The Communication points out that provisions in the general good cannot be applied to areas which have already been harmonised, such as in relation to the solvency ratio or large exposures. This would amount to duplication. It then analyses each of the general good tests, providing some useful (but nevertheless very general) guidance about how they are to be interpreted.

The Communication comments that EC law does not in general prevent reverse discrimination, which is when a Member State discriminates against banks it authorises in favour of "foreign" banks. It also provides examples of rules which the ECJ has ruled may protect the general good, such as consumer protection, the prevention of fraud, the cohesion of the taxation system and protection of the reputation of the national financial services industry.

The Communication also highlights what is often overlooked. In assessing the proportionality (a sort of reasonableness test) of a host State's restrictions, a different measure applies, depending on whether the restriction is applied to a branch or to the provision of services.
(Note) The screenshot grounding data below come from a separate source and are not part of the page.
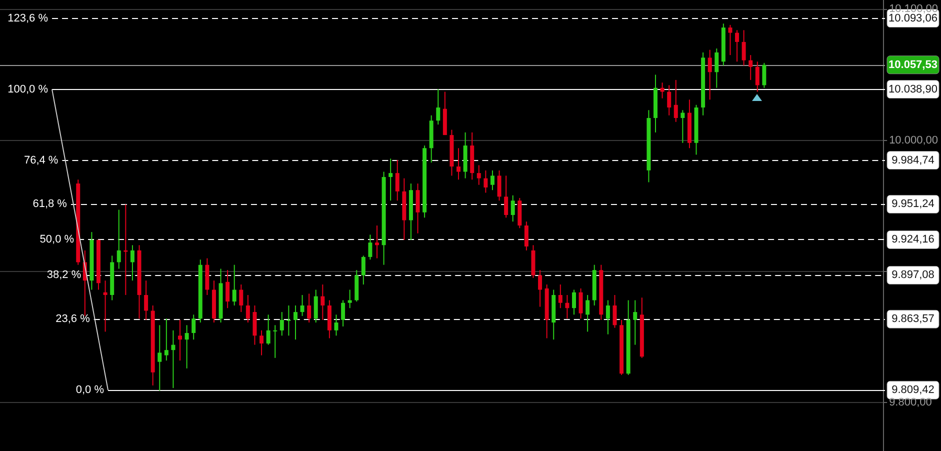  Describe the element at coordinates (64, 276) in the screenshot. I see `annotation: 38,2 %` at that location.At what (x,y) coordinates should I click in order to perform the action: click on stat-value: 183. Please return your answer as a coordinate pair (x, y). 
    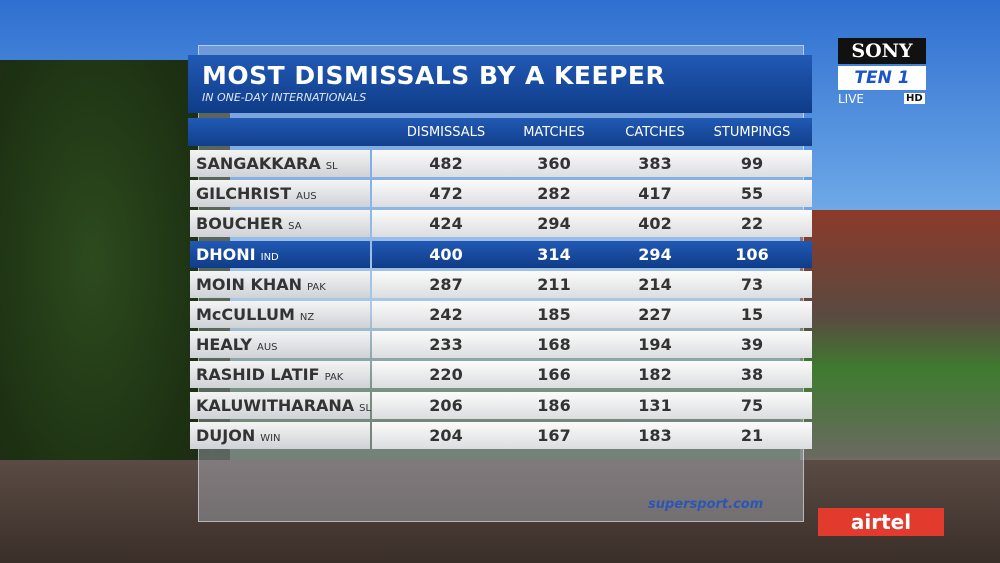
    Looking at the image, I should click on (655, 435).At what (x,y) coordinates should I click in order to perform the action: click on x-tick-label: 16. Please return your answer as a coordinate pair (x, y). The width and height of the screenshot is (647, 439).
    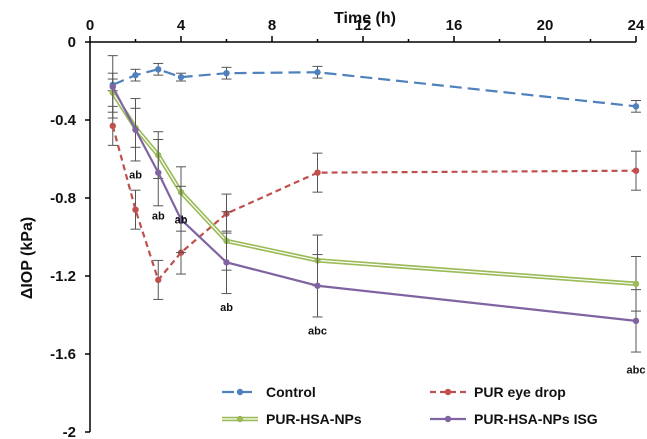
    Looking at the image, I should click on (454, 26).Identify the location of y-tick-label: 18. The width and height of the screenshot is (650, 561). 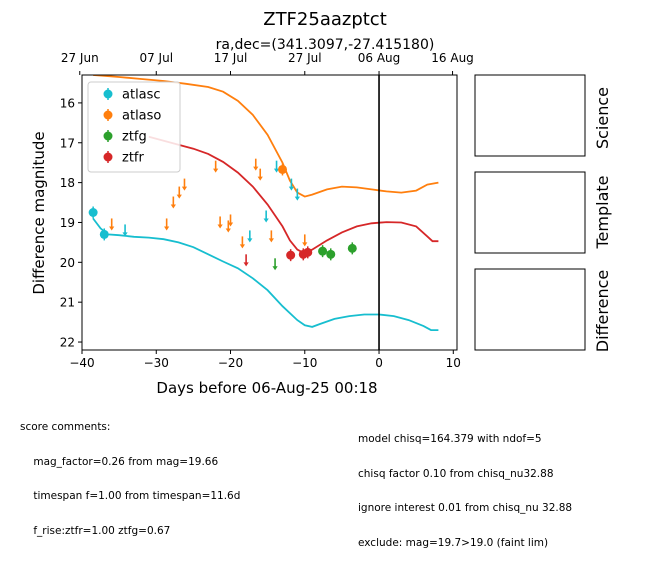
(68, 183).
In general, less onerous measures should be applied to services business.

Nevertheless, regrettably, the Commission does not comment on the large number of actual restrictions currently imposed on banks by some Member States.

Choice of law

Following the consultation process, the Commission has added a section to the final version of the Communication. This clarifies the relationship between EC law (guaranteeing the freedom of establishment and the freedom to provide services) and mandatory or public policy rules.

Where a bank in one Member State concludes a contract with a consumer in another, even if the parties agree to subject the contract to the law of the bank's Member State, in some circumstances that contract must respect the mandatory rules of the Member State where the consumer is resident. What had always been assumed but was never clarified is confirmed by the Commission, namely that such mandatory rules must comply with the case-law on the general good.
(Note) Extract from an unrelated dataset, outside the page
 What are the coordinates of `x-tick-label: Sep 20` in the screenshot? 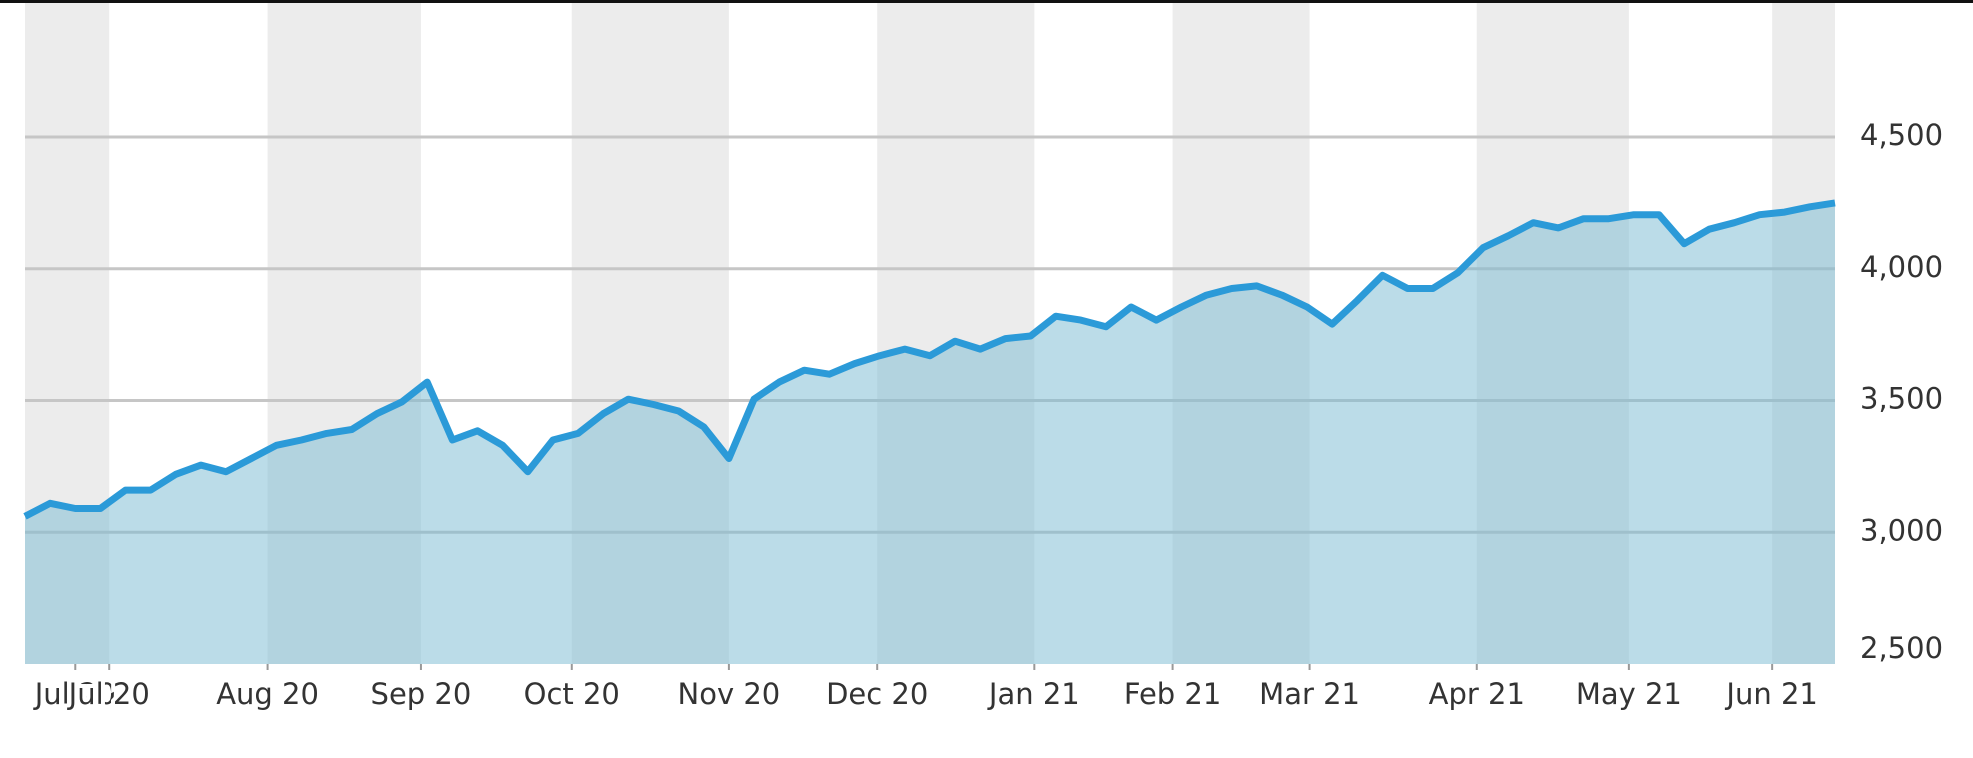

The Commission's decision to consult on its Communication is to be welcomed. It has led to a better text. Certainty is desired by those credit institutions wishing to exercise their passport rights.

Whilst it does not and cannot clarify all areas of doubt and is only a statement of the Commission's understanding of current case-law (which may change) and so is not legally binding, it is nevertheless an important document. At the very least, when a bank is challenged by a Member State to comply with rules that the bank thinks are overly restrictive, the Communication will be a valuable weapon.